SELECTED EXCERPT:
"""

Section 161 of the OBCA relates to investigations and appointing an inspector to investigate. One of the bases of requiring an investigation and appointing an inspector is to allow for it in the setting of an oppression remedy. (para, 106-110)
The motion judge noted that “monitors’ are at one end of the spectrum and tend to be appointed when relatively non-forensic information gathering and reporting is sought and at the other end of the spectrum is the receiver/manager that is appointed to take control of the business and given powers to manage operations and/or liquidate assets. (para.110–111)
The judge reviewed several oppression case decisions where different kinds of court officers were appointed (receiver/managers, inspectors and investigative receivers) . The case law review reveals that the courts were of different opinions on whether the initial test is “strong prima facie case” of oppression or “serious issue to be tried”. (para.114-159)
The motions judge noted that in an oppression application, the extraordinary remedy of a receiver-manager should be granted sparingly and that the test is similar to the test for an interlocutory injunction as established by the SCC in RJR MacDonald Inc. V Canada ( Attorney General), namely, 1) is there a serious issue to be tried; 2) will the applicant suffer irreparable harm if the interlocutory injunction is refused; and 3) the balance of convenience favors the appointment. (para.117-118)
In an oppression case, the moving party seeking interlocutory relief must establish “strong prima facie case” which is a higher standard than “serious issue to be tried”. (para. 119)

"""

TASK 1: Reproduce the records verbatim, starting at their first line and continuing up to and including the line that contains "statement-title: Extrato de".

SUPPLIED RECORDS:
"""

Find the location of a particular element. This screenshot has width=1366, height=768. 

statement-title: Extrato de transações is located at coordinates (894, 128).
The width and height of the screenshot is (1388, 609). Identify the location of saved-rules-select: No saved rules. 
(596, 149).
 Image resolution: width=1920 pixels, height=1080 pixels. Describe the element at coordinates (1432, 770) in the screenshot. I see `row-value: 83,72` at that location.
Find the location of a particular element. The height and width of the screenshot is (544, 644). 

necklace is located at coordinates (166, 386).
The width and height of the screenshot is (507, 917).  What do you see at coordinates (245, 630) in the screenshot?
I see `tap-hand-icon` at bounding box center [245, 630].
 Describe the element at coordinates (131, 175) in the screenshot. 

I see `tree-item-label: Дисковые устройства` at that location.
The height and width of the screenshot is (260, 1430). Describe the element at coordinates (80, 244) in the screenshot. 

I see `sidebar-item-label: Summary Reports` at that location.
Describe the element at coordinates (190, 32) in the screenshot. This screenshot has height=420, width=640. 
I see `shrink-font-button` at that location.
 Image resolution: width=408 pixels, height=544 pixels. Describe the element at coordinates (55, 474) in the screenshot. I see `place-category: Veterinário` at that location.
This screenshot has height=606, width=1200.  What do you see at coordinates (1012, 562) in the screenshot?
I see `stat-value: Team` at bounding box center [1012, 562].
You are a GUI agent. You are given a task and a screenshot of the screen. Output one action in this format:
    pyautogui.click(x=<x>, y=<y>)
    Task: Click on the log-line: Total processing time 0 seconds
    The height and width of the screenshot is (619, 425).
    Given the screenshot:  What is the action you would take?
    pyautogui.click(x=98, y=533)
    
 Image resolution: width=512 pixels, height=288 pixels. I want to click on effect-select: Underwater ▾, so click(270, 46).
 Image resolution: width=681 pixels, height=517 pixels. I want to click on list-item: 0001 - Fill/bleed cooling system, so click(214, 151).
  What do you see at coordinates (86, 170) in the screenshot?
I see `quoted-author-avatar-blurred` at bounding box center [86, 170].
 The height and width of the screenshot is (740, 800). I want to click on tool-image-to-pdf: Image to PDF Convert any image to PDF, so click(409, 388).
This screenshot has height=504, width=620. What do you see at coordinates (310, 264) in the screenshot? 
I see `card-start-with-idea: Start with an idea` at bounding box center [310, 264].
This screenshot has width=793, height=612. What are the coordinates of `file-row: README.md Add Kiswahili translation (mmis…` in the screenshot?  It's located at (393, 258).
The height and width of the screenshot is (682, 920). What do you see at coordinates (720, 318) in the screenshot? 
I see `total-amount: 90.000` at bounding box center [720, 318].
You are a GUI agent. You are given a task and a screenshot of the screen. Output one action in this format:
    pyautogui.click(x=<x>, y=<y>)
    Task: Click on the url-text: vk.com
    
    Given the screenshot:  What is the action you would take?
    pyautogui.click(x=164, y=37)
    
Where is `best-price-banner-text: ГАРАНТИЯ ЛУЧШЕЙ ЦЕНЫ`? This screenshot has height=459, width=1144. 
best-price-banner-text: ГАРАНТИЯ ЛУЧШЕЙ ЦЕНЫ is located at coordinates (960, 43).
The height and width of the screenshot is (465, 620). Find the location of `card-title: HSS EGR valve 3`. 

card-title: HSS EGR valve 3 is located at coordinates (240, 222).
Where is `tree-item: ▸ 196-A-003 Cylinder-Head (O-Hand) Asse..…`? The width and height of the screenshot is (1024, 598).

"""

TASK 2: In the case summary, what standard must a moving party seeking interlocutory relief in an oppression case establish?

RESPONSE BOX 1:
Find the location of a particular element. This screenshot has width=1366, height=768. 

statement-title: Extrato de transações is located at coordinates (894, 128).

RESPONSE BOX 2: A "strong prima facie case," which is a higher standard than "serious issue to be tried."